A couple nights ago, for the first time in nine years, I was watching "The Simpsons" season 24 episode 21, "The Saga of Carl" (originally aired May 19, 2013). Although it comes from the infamous quality-in-decline era of the show that has come to be colloquially referred to by some fans as "Zombie Simpsons", it stands among my all-time favourite episodes of the show thanks to the fact that this particular episode is mostly set in Iceland and features some music and even a quick cameo appearance by the Icelandic post-rock band Sigur Rós (their own cover of the show's theme song even plays over the episode's end credits), and anyone who knows me will know that that specifically is the main attraction for me.
I had first watched the episode in September 2014 for that exact reason (I don't think I heard about it until sometime that year so obviously I was a little late), although I hadn't been allowed to watch "The Simpsons" as a younger kid (I was fourteen when I saw this episode), I wasn't familiar with the show or its universe, history and characters at all at that time (all I knew was that it was an animated cartoon sitcom created by Matt Groening and it was about a dysfunctional family, it was a long-runner after first airing in 1989 and still going strong, voice-acting legend Nancy Cartwright was the voice of Bart and many other characters, the vast majority of the characters famously had yellow skin for some reason, and it had a lot of cameo and guest appearances of celebrities appearing as themselves — I later learned that this latter point seems to be a hallmark of the "Zombie Simpsons" era), and I didn't get seriously interested in the show proper until 2017; but 2014 was the second year of my fascination with Iceland and the uniquely and ethereally beautiful world of Sigur Rós (I had discovered them in late September 2012 and began to explore more of their music and universe in 2013), so naturally I was curious to see what the band suddenly had to do with "The Simpsons" (and a few months before I watched "The Saga of Carl" in a rerun on FX, the band had also had a guest appearance on "Game of Thrones" season 4 episode 2, "The Lion and the Rose"; this aired on April 13, 2014 but I still haven't seen it nor have I ever watched the show, although I have heard and enjoyed their cover of the show's song "The Rains of Castamere").
So imagine my surprise when, about three minutes into this "Simpsons" episode, there was a short joke about the 17th century French polymath Blaise Pascal.
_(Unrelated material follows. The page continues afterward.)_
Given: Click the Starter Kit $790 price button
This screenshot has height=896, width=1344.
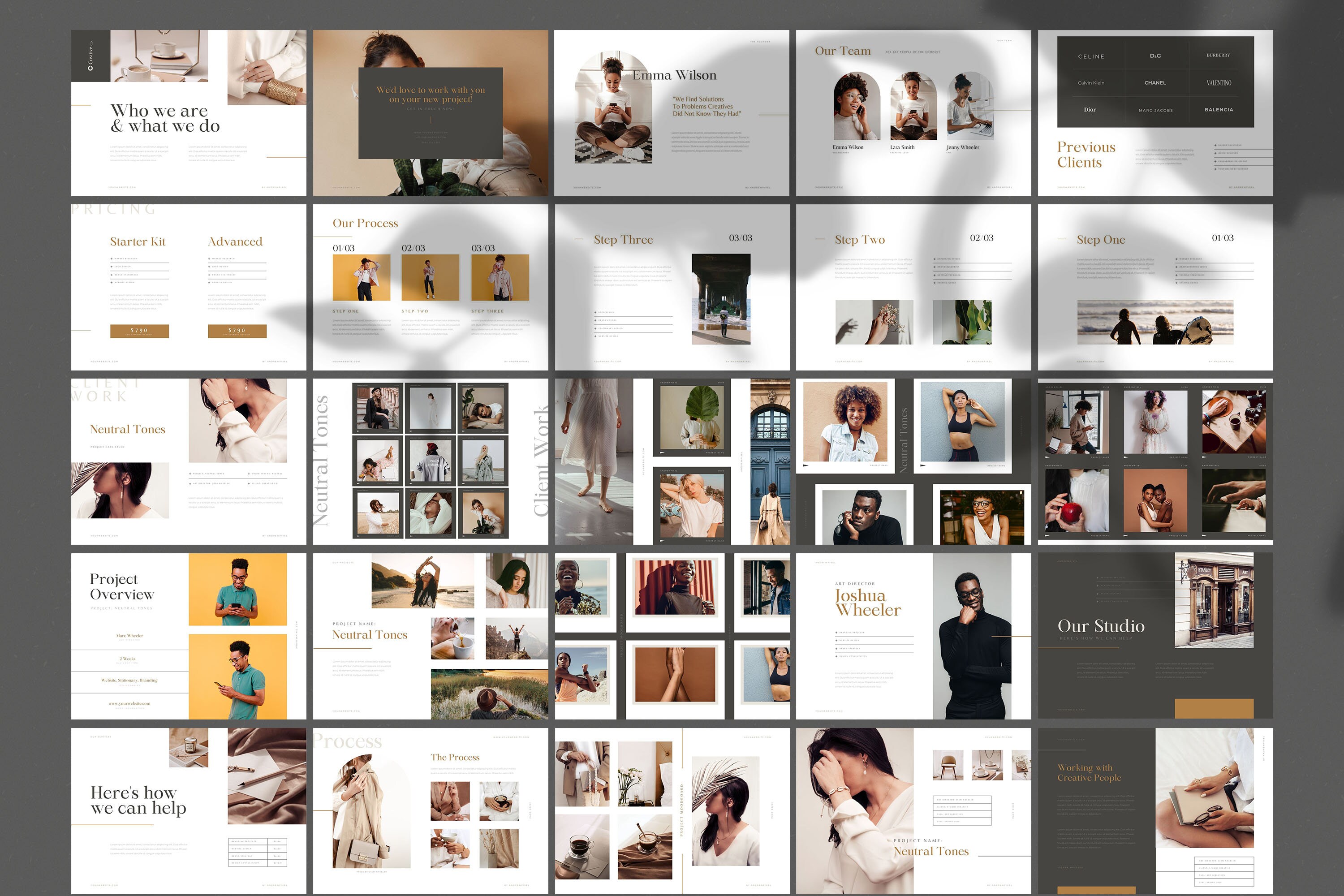Looking at the screenshot, I should pos(139,331).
And then I immediately remembered that Kristina had had a correspondence with the real Blaise Pascal. For many years there's been a popular joke and notion about "The Simpsons" being able to predict the future because of how a lot of big and small things that have happened or been joked about on the show have gone on to either exactly or somewhat similarly happen in real life even as long as one, two or three decades after the airing of whichever episode contained or mentioned whichever event, so I got in on it and joked that the show had, albeit on the most minor and tangential level, predicted my future interest in Kristina via a joke about one of the people who came and went in her/his/their life, and that in an episode that also happened to feature the country and the band that changed the trajectory of my life and my entire perspective forever.
I just thought this was worth pointing out.